If you run, you are a runner. It doesn't matter how fast or how far. It doesn't matter if today is your first... — John Bingham
If you run, you are a runner. It doesn't matter how fast or how far. It doesn't matter if today is your first day or if you've been running for twenty years. There is no test to pass, no license to earn, no membership card to get. You just run.
Author: John Bingham
Insight: There's something quietly radical about this idea: you don't need permission or a certain level of achievement to claim an identity. It cuts through the noise of comparison that follows us everywhere now—the pace-obsessed fitness culture, the before-and-after photos, the mile-time hierarchies.

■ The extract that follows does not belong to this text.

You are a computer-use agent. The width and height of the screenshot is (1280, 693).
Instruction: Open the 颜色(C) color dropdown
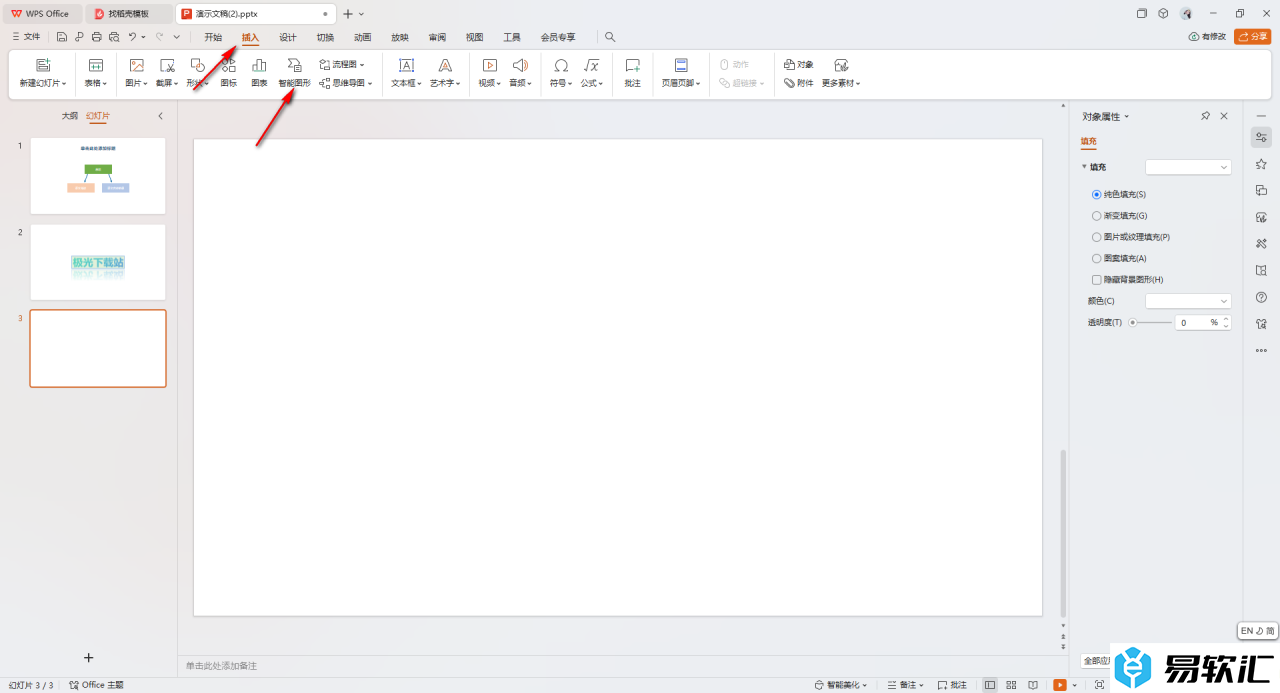point(1188,301)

By this logic, the person shuffling around the block is just as much a runner as someone crushing marathons. It sounds simple until you realize how rarely we actually believe it about ourselves. Most of us wait. We wait to be fast enough, consistent enough, impressive enough before we let ourselves own a label. We see identity as something earned after hitting invisible benchmarks, as if there's a secret moment when we finally "qualify." But Bingham flips that: the doing is the thing. You become what you practice, not what you achieve. A runner isn't defined by their finish time; they're defined by the choice to run. This matters beyond running too. It's permission to write without being published, to paint without being sold, to think of yourself as a writer or artist or thinker based on what you actually do, not where you land in the pecking order. The gate isn't somewhere ahead of you—you're already past it the moment you show up.